• The problem: Transcribe the listing below in its entirety, exactly.
== Segment start ==
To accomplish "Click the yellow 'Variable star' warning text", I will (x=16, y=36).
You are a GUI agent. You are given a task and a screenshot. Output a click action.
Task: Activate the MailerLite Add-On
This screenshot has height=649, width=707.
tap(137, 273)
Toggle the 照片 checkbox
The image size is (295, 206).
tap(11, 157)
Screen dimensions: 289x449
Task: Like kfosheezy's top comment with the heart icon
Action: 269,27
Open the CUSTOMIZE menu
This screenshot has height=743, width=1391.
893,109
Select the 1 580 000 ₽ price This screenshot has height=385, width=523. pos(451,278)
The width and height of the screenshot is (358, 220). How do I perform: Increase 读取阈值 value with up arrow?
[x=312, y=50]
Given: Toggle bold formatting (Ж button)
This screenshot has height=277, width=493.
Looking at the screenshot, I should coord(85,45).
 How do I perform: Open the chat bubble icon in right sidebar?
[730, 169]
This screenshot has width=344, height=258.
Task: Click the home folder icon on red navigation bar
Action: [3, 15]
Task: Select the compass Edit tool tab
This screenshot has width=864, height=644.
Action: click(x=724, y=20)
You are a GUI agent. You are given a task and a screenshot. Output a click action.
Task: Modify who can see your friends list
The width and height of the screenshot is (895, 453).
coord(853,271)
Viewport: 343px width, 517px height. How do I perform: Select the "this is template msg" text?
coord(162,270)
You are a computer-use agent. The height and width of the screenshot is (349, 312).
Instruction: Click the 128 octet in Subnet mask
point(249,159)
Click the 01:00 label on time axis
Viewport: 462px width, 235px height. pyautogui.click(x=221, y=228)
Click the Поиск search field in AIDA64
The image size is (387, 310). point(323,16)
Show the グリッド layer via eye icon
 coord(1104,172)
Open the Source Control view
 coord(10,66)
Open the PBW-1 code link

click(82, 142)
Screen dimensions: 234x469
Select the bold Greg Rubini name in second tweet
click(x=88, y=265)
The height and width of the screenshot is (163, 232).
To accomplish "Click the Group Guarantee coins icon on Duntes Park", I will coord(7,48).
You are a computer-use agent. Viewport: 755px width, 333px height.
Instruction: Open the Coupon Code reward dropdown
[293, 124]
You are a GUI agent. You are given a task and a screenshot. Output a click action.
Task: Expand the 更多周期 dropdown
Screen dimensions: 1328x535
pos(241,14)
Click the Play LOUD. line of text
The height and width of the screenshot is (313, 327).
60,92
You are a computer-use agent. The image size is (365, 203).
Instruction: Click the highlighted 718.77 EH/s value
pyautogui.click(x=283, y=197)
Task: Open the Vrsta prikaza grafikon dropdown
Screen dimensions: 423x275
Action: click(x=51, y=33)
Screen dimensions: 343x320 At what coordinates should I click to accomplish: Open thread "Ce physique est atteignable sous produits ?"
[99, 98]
== Segment end ==
• Answer below:
To accomplish "Click the yellow 'Variable star' warning text", I will (x=16, y=36).
You are a GUI agent. You are given a task and a screenshot. Output a click action.
Task: Activate the MailerLite Add-On
This screenshot has height=649, width=707.
tap(137, 273)
Toggle the 照片 checkbox
The image size is (295, 206).
tap(11, 157)
Screen dimensions: 289x449
Task: Like kfosheezy's top comment with the heart icon
Action: 269,27
Open the CUSTOMIZE menu
This screenshot has height=743, width=1391.
893,109
Select the 1 580 000 ₽ price This screenshot has height=385, width=523. pos(451,278)
The width and height of the screenshot is (358, 220). How do I perform: Increase 读取阈值 value with up arrow?
[x=312, y=50]
Given: Toggle bold formatting (Ж button)
This screenshot has height=277, width=493.
Looking at the screenshot, I should coord(85,45).
 How do I perform: Open the chat bubble icon in right sidebar?
[730, 169]
This screenshot has width=344, height=258.
Task: Click the home folder icon on red navigation bar
Action: [3, 15]
Task: Select the compass Edit tool tab
This screenshot has width=864, height=644.
Action: click(x=724, y=20)
You are a GUI agent. You are given a task and a screenshot. Output a click action.
Task: Modify who can see your friends list
The width and height of the screenshot is (895, 453).
coord(853,271)
Viewport: 343px width, 517px height. How do I perform: Select the "this is template msg" text?
coord(162,270)
You are a computer-use agent. The height and width of the screenshot is (349, 312).
Instruction: Click the 128 octet in Subnet mask
point(249,159)
Click the 01:00 label on time axis
Viewport: 462px width, 235px height. pyautogui.click(x=221, y=228)
Click the Поиск search field in AIDA64
The image size is (387, 310). point(323,16)
Show the グリッド layer via eye icon
 coord(1104,172)
Open the Source Control view
 coord(10,66)
Open the PBW-1 code link

click(82, 142)
Screen dimensions: 234x469
Select the bold Greg Rubini name in second tweet
click(x=88, y=265)
The height and width of the screenshot is (163, 232).
To accomplish "Click the Group Guarantee coins icon on Duntes Park", I will coord(7,48).
You are a computer-use agent. Viewport: 755px width, 333px height.
Instruction: Open the Coupon Code reward dropdown
[293, 124]
You are a GUI agent. You are given a task and a screenshot. Output a click action.
Task: Expand the 更多周期 dropdown
Screen dimensions: 1328x535
pos(241,14)
Click the Play LOUD. line of text
The height and width of the screenshot is (313, 327).
60,92
You are a computer-use agent. The image size is (365, 203).
Instruction: Click the highlighted 718.77 EH/s value
pyautogui.click(x=283, y=197)
Task: Open the Vrsta prikaza grafikon dropdown
Screen dimensions: 423x275
Action: click(x=51, y=33)
Screen dimensions: 343x320 At what coordinates should I click to accomplish: Open thread "Ce physique est atteignable sous produits ?"
[99, 98]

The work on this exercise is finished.